I think there's a steelman where the "if you're caught impersonating someone, and you probably will be caught if you do anything even moderately high-vis, you're out 8 USD and the iPhone and CC# you used no longer can buy from twitter" acts as a really weak attempt at crowd-sourced verification.

It's a lot less good from my perspective at verification than requiring a photo ID and a matching name on the credit card, but it does have advantages over the many failure modes of things like a Facebook Real Name Rule (eg, what happens if my legal name isn't the name I want to go by online? What happens if I don't have a photo ID or a credit card?) if Musk's longer-term goals revolved around Twitter Blue as a separate user level.

If you don't have a credit card, you wouldn't be very valuable as a subscriber. Do Twitter advertisers seek the non-credit carded cohort?

That's an interesting question. I've gotten a surprising number of advertisements for products that are not generally sold through online sales: Coke or Dr. Pepper can be paid for with credit cards, and people with credit cards are probably more likely to buy them (in the same way that they're more likely to buy anything), but I don't think it's something people would filter for in the way that subscription services could be.

((Of course, I'd always assumed soda advertisements before movies in theatres reflected a pay-for-play, so who knows.))

That said, I expect the more relevant case for Musk's perspective would be less a GiftCard-for-Twitter, and more the case where the account is getting its funds from an employer or a business, without having (or being trusted with, or wanting) a personal credit card.

You can only have one Twitter Blue per Apple account.

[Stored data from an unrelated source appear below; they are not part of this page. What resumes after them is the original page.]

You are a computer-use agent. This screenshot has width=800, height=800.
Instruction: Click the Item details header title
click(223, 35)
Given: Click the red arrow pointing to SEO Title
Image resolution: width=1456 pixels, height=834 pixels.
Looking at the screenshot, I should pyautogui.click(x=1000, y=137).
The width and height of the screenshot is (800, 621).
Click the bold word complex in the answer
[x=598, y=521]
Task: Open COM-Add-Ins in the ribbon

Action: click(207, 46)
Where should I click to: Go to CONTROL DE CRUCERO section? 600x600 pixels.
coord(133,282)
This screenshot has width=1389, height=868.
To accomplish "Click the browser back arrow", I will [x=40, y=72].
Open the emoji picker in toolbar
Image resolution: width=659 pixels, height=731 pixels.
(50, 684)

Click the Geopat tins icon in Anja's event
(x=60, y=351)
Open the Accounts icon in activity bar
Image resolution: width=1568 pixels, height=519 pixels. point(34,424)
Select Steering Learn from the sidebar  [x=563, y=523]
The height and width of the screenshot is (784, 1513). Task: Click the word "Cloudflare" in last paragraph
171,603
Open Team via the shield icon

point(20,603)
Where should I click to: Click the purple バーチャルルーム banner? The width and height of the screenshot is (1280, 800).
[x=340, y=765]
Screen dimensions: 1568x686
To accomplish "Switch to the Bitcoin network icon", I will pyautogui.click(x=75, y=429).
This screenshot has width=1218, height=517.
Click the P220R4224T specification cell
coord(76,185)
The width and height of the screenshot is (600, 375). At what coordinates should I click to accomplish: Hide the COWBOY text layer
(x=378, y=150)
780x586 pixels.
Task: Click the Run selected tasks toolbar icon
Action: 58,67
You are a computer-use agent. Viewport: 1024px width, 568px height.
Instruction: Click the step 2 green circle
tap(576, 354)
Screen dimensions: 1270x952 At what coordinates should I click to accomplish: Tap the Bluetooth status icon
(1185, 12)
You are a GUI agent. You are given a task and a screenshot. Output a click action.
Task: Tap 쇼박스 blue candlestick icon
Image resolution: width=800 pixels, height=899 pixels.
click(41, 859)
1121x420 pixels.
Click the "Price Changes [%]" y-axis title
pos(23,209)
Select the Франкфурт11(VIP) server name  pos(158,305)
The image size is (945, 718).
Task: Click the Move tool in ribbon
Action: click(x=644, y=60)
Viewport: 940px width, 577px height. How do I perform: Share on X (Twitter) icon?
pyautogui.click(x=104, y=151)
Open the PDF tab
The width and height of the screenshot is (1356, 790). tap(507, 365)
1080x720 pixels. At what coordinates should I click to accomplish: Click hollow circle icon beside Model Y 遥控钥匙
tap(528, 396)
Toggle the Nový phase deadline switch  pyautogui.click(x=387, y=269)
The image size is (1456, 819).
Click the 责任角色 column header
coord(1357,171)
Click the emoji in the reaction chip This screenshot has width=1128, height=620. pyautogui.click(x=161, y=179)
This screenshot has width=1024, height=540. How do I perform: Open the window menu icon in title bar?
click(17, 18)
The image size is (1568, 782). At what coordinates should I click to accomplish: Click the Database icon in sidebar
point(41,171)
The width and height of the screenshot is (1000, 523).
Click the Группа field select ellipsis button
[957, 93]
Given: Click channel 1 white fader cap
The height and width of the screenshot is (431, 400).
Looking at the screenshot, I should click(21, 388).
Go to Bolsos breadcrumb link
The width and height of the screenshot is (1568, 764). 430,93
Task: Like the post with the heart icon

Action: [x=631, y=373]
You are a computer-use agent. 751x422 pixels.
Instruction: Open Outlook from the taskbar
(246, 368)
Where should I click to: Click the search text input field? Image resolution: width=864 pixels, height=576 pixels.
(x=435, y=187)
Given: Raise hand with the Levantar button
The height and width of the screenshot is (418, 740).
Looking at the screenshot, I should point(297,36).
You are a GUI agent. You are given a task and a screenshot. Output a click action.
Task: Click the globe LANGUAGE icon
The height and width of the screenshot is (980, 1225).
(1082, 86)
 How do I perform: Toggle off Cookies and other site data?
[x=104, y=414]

Apple accounts are a pain in the ass to obtain compared to Gmail or other accounts, and the closed apple ecosystem means you need an iPhone or a special emulator (not a free one like Bluestacks). Had they allowed it for Android instead of just iOS, it would have been a lot easier to make unlimited accounts.

One of the new blue checkmarks might be an indication someone is not a Bot. It shows an investment in the community. Right now it's mostly used to troll people who think that a blue checkmark is a sign of authenticity, accuracy, and truthiness. But over time it could develop into something useful.

Or Musk is trying to bankrupt Twitter, has no idea what he's doing, or any of the above.

As a note, Tumblr is now selling not one, but two blue checkmarks for $7.99. They also stack, so there are some people running around with 28 checkmarks. Everyone on Tumbr thinks this is a grand idea, regardless of what utility they might get out of it. Why purchase a blue checkmark? Because it's amusing.

It made for great trolling ,but predictably it led to people impersonating companies and major public political figures, which went beyond comedy to actual economic and financial implications. It sucks that people abused it but not surprising either.

People trading based off of Twitter screenshots deserve everything they get.

Right? The takeaway here for me isn't "people said things on Twitter and it's bad that they were believed". It's "boy is it bad that people are stupid enough to make financial decisions based on social media posts".

Indeed, how is this not a great lesson in "don't blindly trust authority" (defined here as "people with shiny badges")?

These were bots trading based on twitter sentiment. Lmao.

Please correct me if any aspect of my understanding is incorrect. If the new system really does make sense, I'd be glad and would like to know why. Could anyone steelman it? As it stands it seems just like an attempt to have a one time cash-in on a new mechanism that's going to ultimately destroy the credibility of the blue check system entirely.

exactly, pure spite, way to destroy the prestige value of old blue check and abolish the blue check holders as a class ;-)

The point of the $8 checkmark is to eliminate the sumptuary laws that previously served to distinguish between nobles and commoners.

In a similar line of thinking, expect Musk to eliminate twitters Lese-Majeste laws. It may soon be legal to tell a journalist to learn to code or to describe a "public health expert" with an NPC meme.